* [Your instructions]: Transcribe only the lines from the one containing "How do I perform: Open the Extensions menu?" through the final line of the entries below, exactly, and exclude the pictures.
[Opening Excerpted data section]
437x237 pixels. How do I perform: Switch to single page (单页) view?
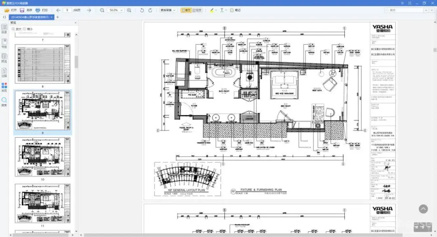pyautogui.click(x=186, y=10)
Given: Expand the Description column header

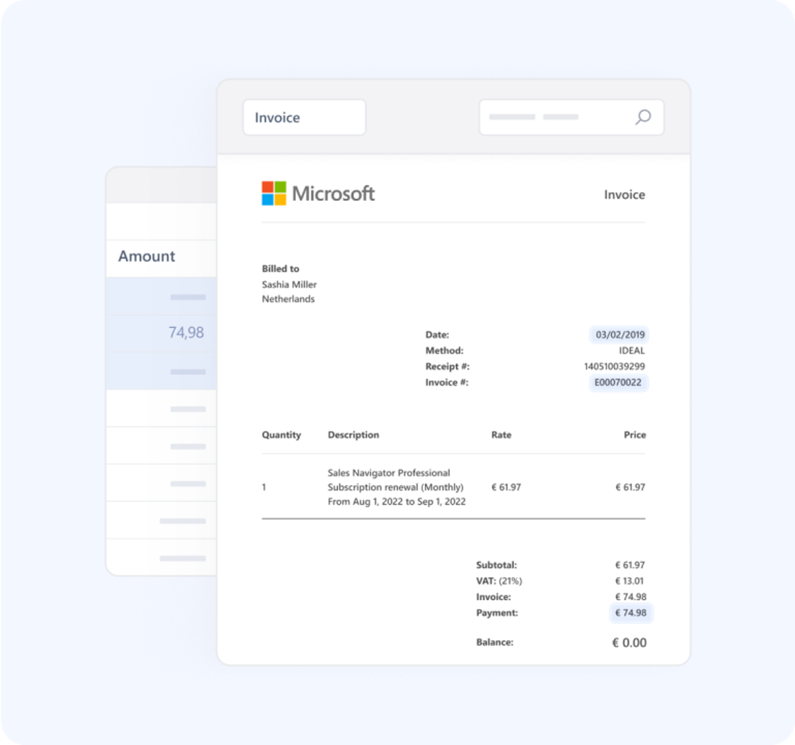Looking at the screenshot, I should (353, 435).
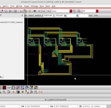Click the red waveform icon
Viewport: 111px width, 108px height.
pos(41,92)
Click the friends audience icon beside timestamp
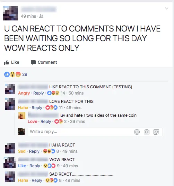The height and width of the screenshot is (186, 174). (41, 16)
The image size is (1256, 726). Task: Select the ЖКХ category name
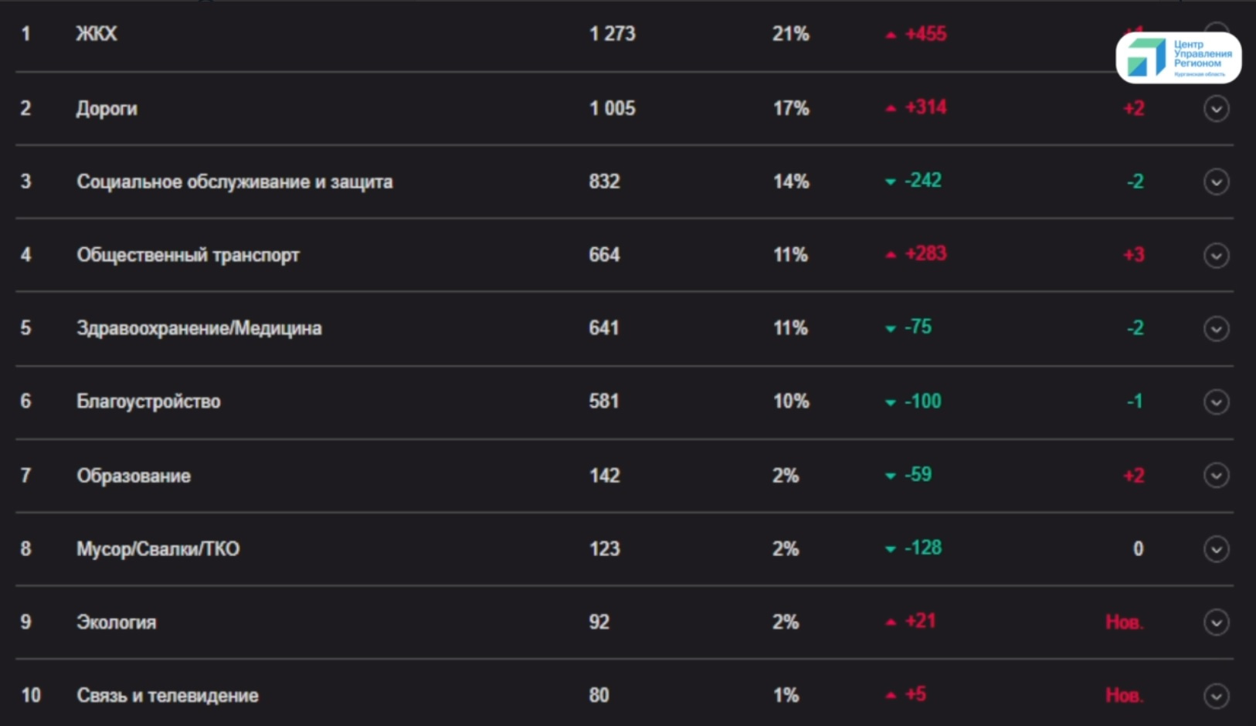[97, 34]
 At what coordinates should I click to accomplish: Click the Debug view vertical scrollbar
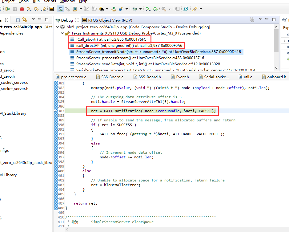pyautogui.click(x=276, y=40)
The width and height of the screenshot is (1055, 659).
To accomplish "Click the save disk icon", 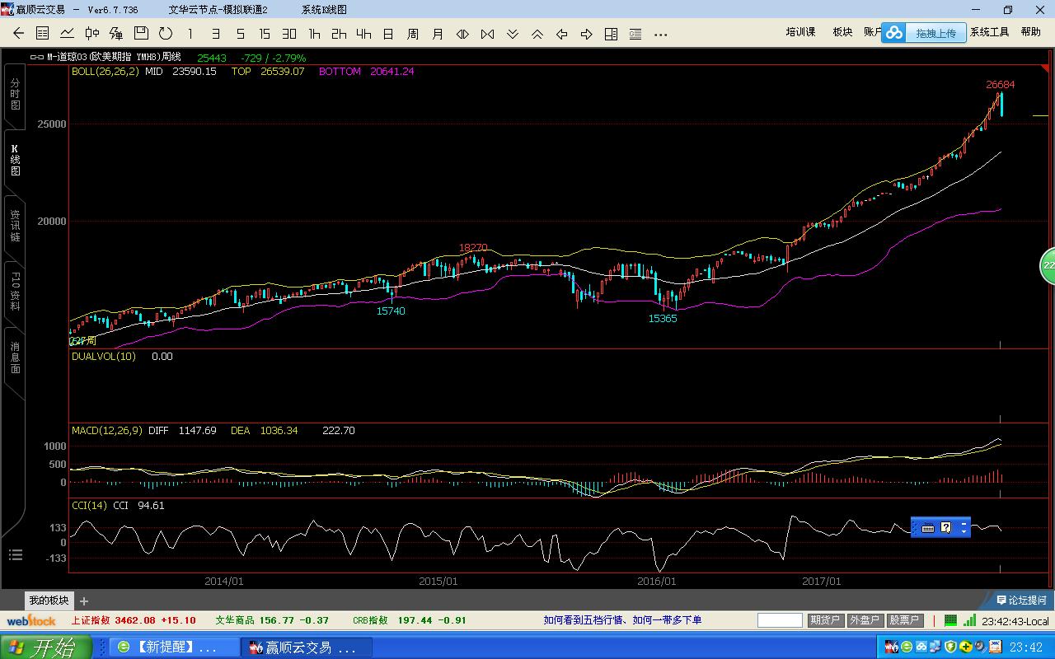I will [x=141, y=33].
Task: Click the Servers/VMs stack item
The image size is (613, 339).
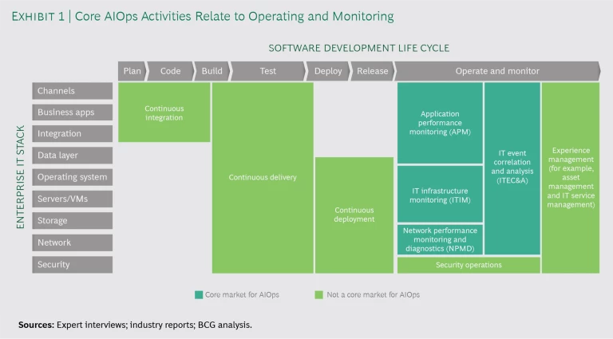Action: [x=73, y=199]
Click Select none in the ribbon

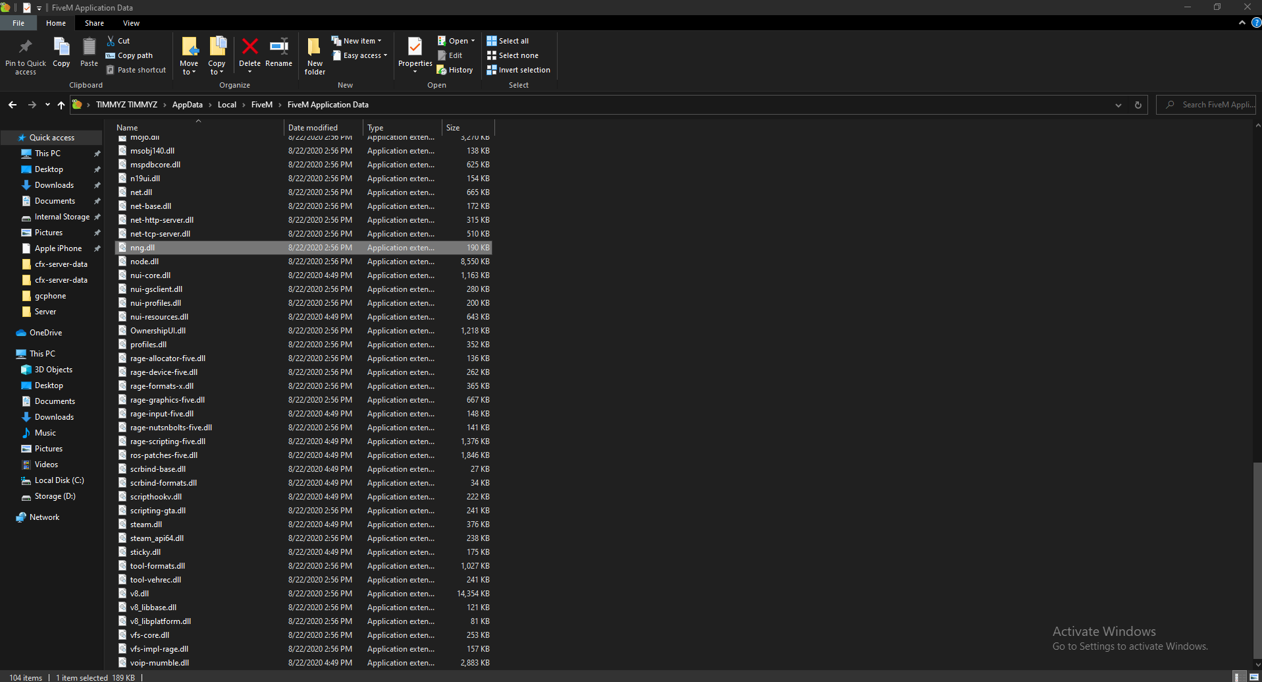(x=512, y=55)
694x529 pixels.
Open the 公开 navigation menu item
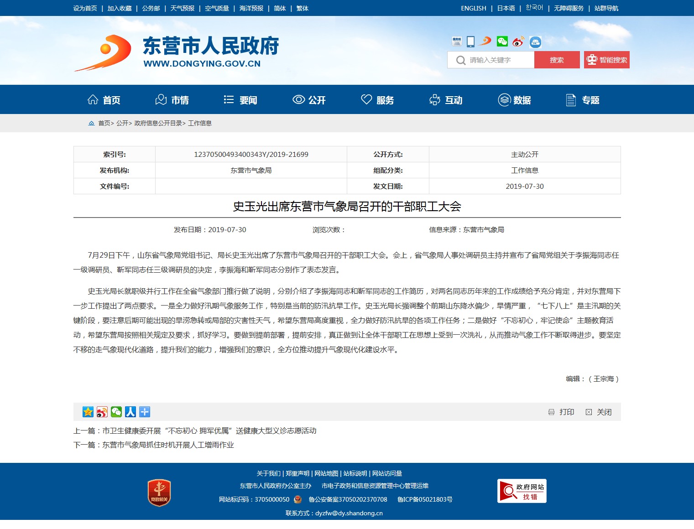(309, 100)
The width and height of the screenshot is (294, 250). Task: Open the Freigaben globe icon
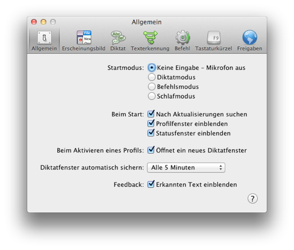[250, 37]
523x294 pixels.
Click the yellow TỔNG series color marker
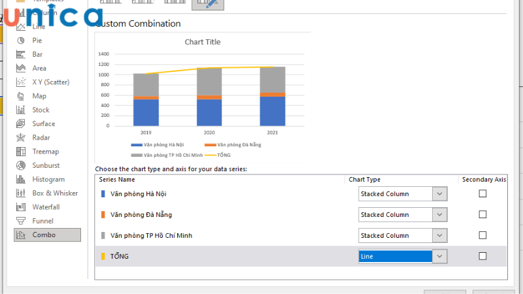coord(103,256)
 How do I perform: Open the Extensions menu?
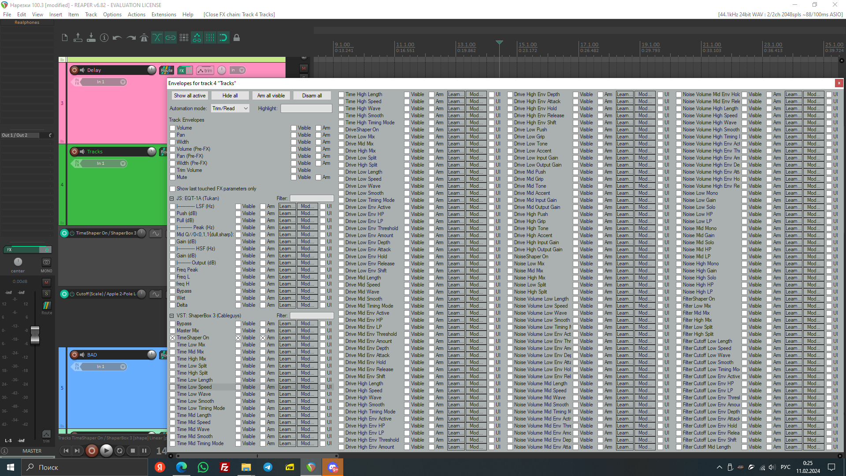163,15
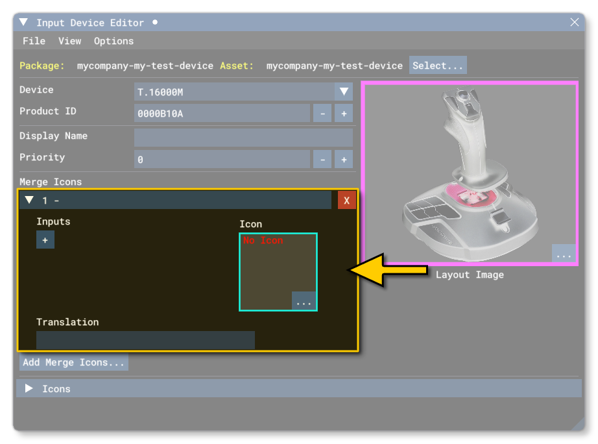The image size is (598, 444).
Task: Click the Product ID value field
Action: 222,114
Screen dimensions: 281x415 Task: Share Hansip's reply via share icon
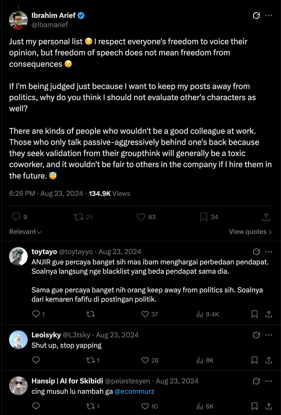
[Closing Excerpted data section]
* [Output]:
 How do I perform: Open the Extensions menu?
163,15
The image size is (598, 444).
Task: Click the Product ID value field
Action: 222,114
Screen dimensions: 281x415 Task: Share Hansip's reply via share icon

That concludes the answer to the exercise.